§ **WORK TO BE COMPLETED**: Your answer should give again, exactly, the lines from the beginning of the entries below through the line containing "Click the ROT axis tick -4". It must contain no pictures.

§ **Stored records**:

# # # #

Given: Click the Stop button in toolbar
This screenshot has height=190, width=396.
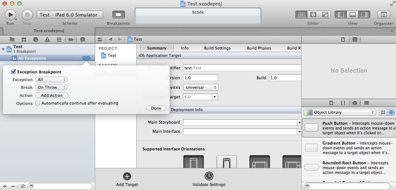Looking at the screenshot, I should (27, 15).
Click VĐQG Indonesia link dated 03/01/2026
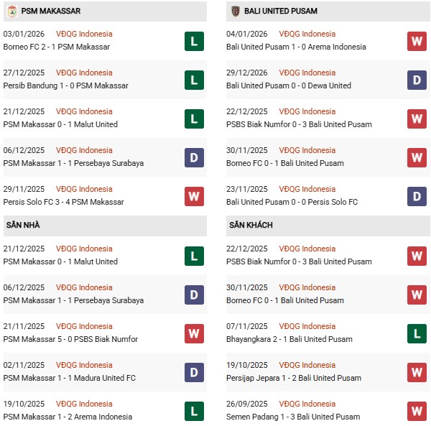The image size is (431, 426). tap(84, 34)
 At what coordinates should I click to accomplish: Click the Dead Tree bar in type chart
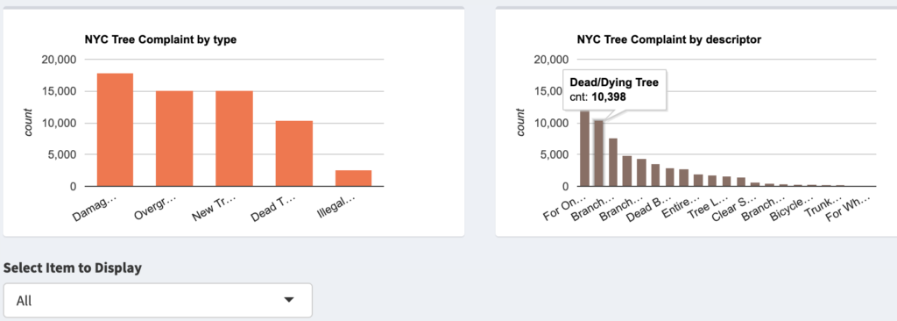tap(294, 153)
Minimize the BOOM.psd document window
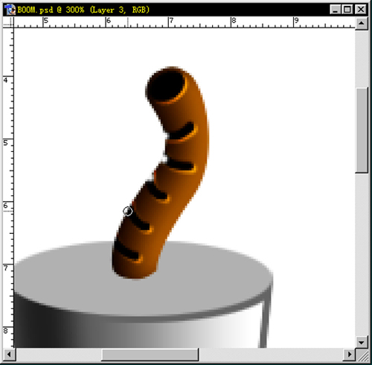 coord(336,10)
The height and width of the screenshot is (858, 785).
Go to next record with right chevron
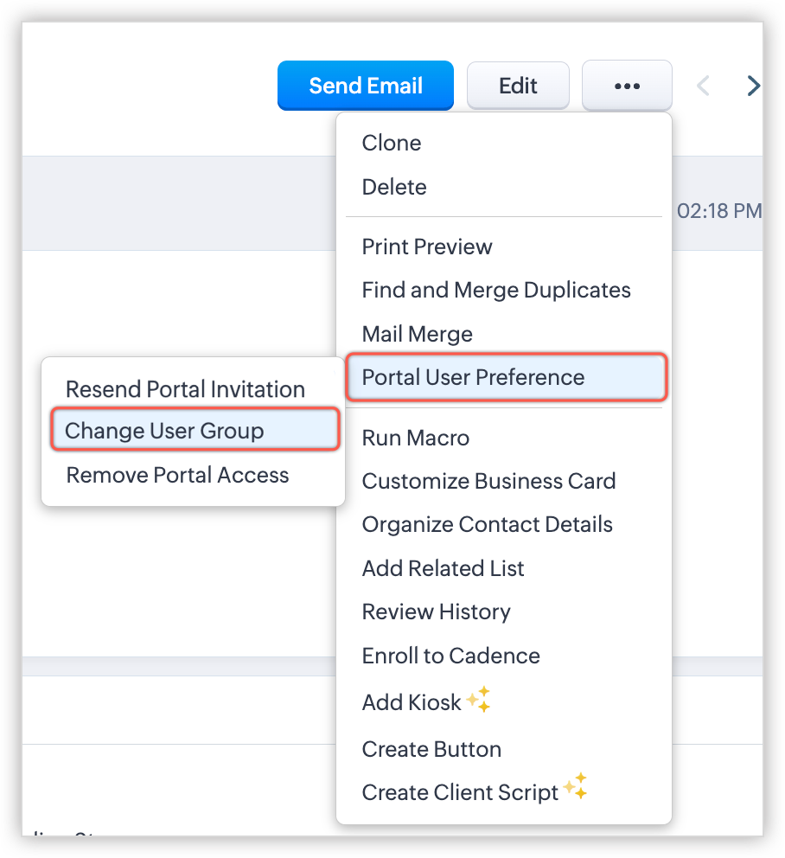click(x=753, y=86)
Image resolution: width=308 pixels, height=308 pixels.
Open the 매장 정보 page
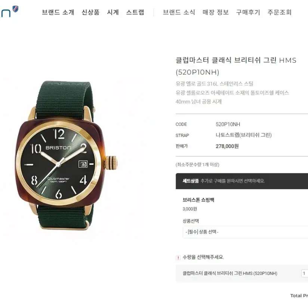pos(216,12)
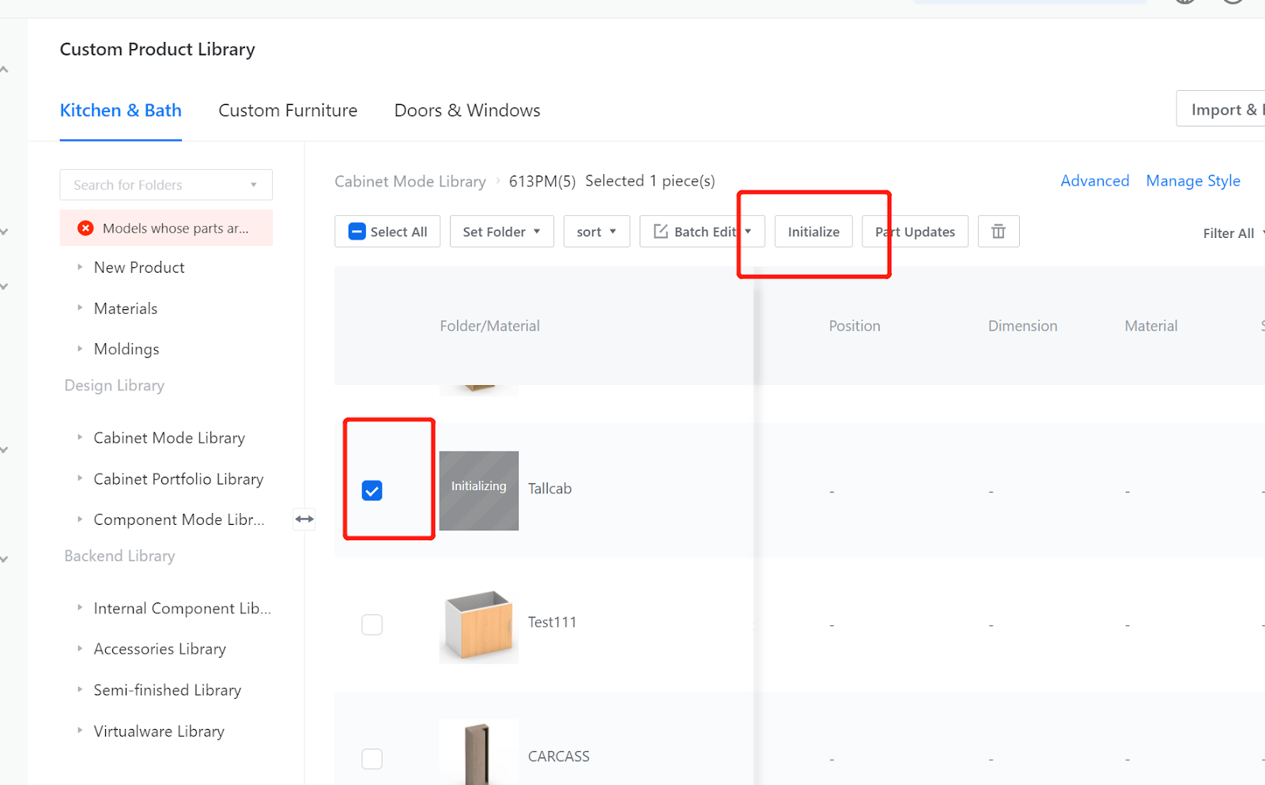The image size is (1265, 785).
Task: Click the Tallcab Initializing thumbnail
Action: click(478, 490)
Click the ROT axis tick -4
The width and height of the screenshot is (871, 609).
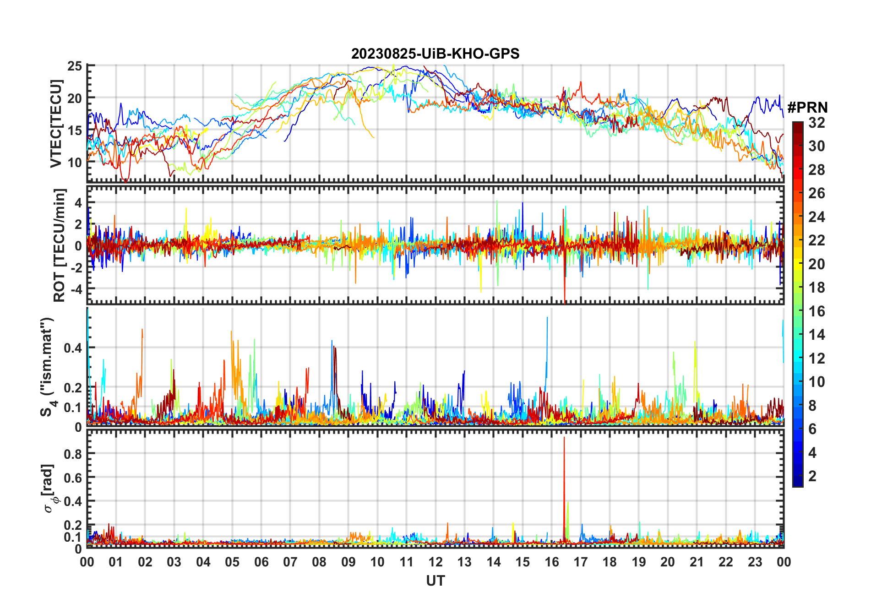coord(75,289)
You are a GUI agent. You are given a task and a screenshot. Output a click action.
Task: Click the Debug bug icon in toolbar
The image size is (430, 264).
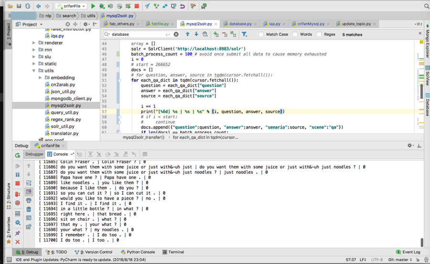pos(102,6)
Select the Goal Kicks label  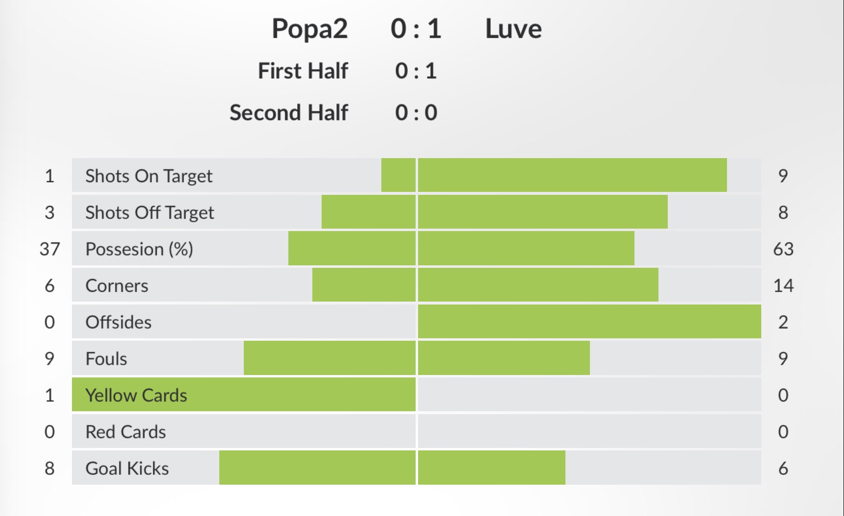point(127,469)
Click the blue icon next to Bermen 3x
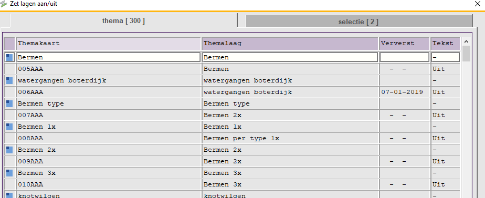Viewport: 485px width, 198px height. click(9, 173)
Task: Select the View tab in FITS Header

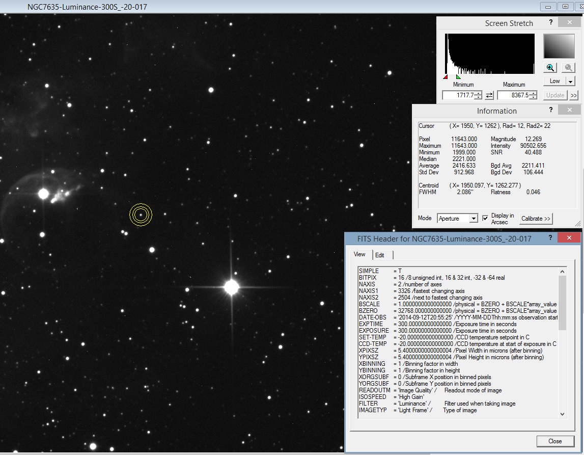Action: pos(359,254)
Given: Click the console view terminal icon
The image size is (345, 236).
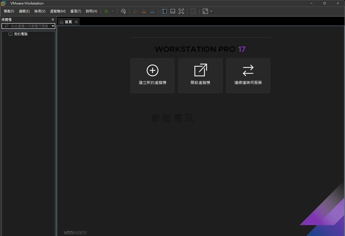Looking at the screenshot, I should coord(193,11).
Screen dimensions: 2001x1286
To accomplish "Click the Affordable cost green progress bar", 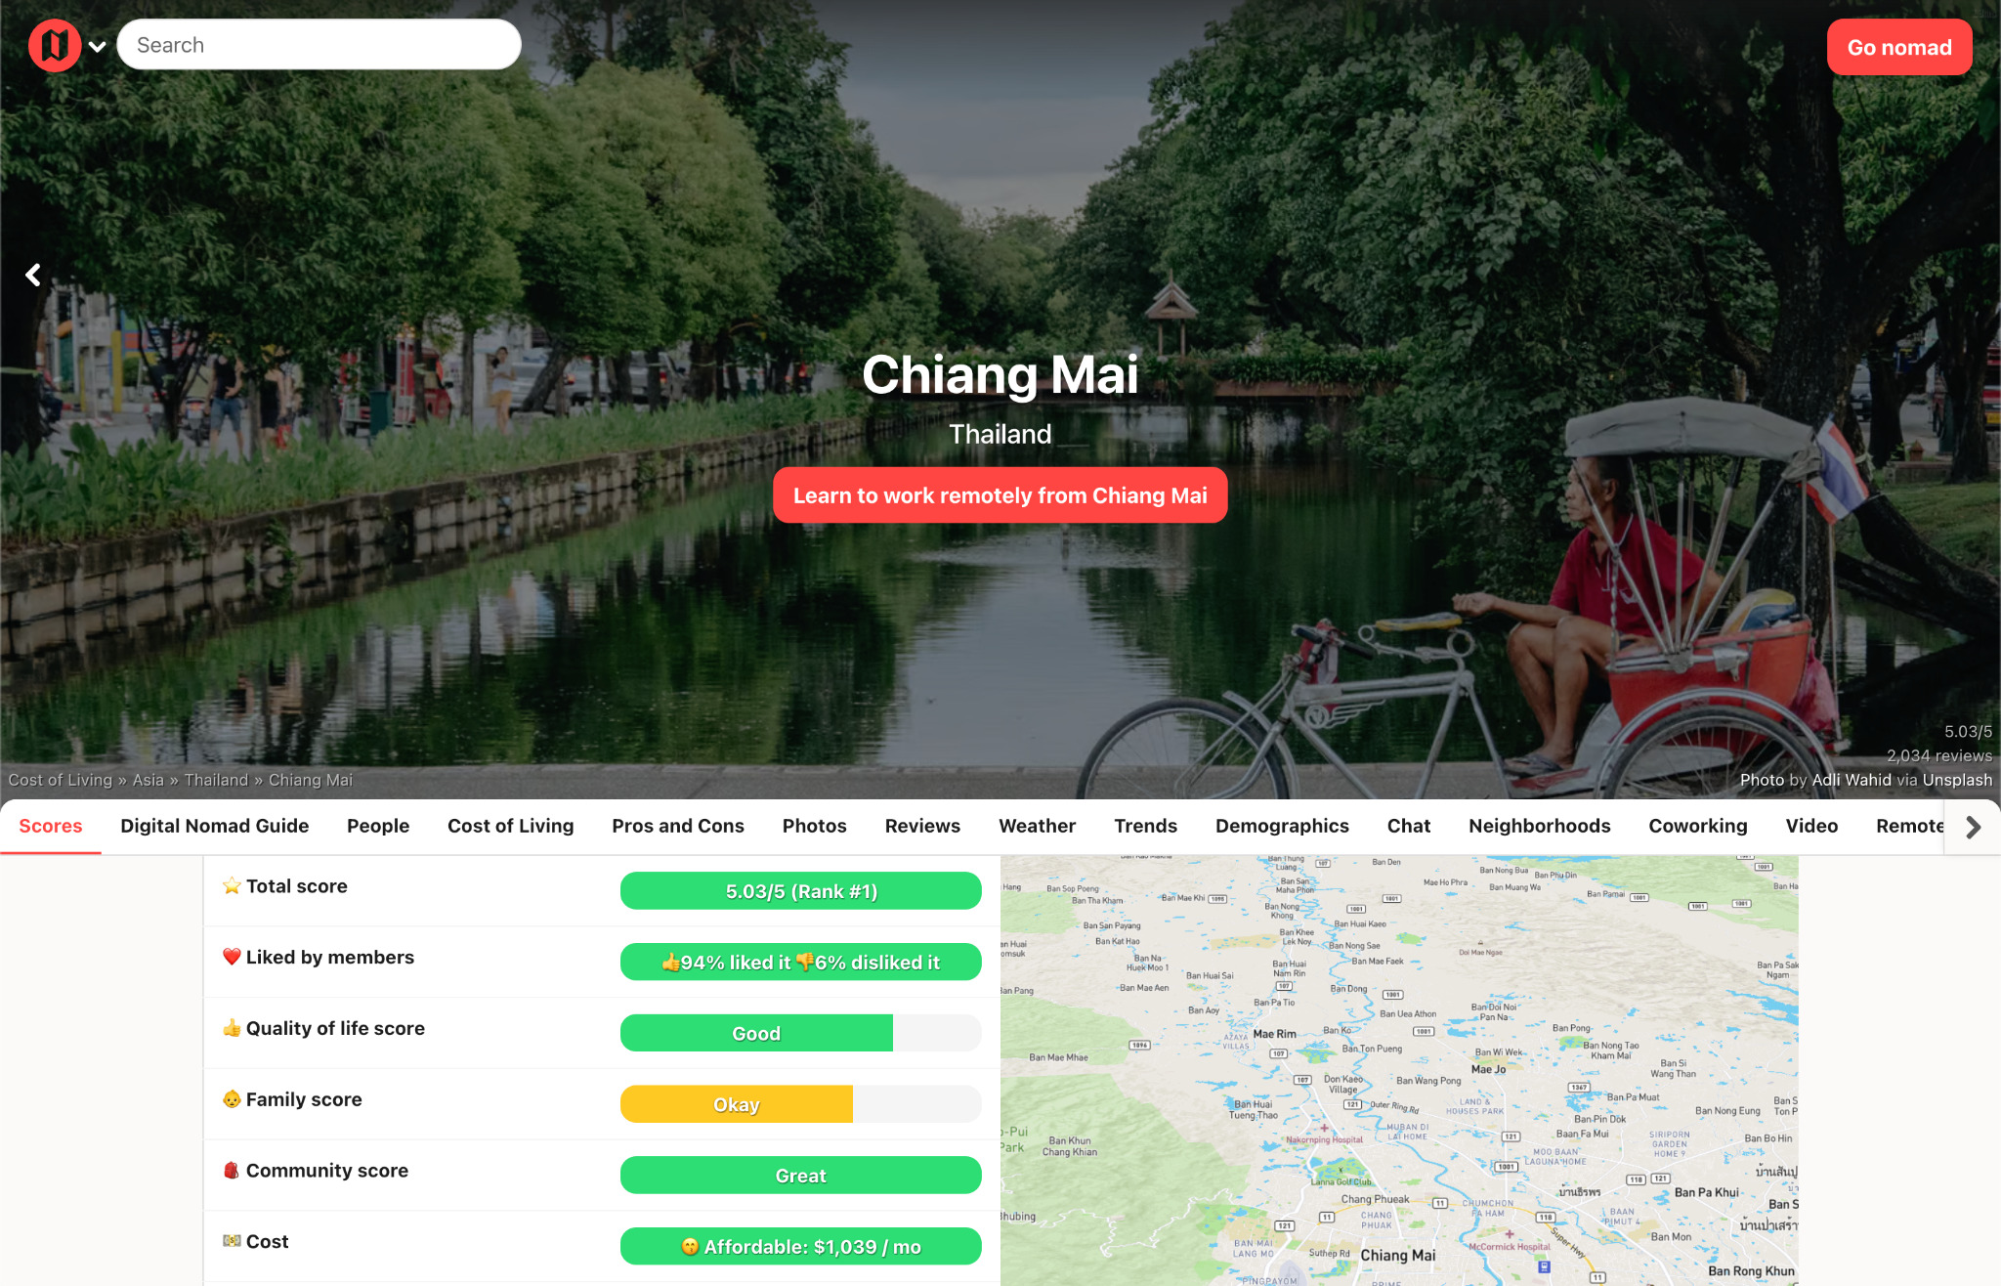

# # # #

§ **PROBLEM SOLUTION**:
Given: Click the Stop button in toolbar
This screenshot has height=190, width=396.
Looking at the screenshot, I should (27, 15).
Click VĐQG Indonesia link dated 03/01/2026
The image size is (431, 426). tap(84, 34)
 At what coordinates should I click to accomplish: Click the Dead Tree bar in type chart
tap(294, 153)
Minimize the BOOM.psd document window
 coord(336,10)
The height and width of the screenshot is (858, 785).
Go to next record with right chevron
click(x=753, y=86)
Image resolution: width=308 pixels, height=308 pixels.
Open the 매장 정보 page
pos(216,12)
The image size is (1265, 785).
Task: Click the Tallcab Initializing thumbnail
Action: click(478, 490)
Click the ROT axis tick -4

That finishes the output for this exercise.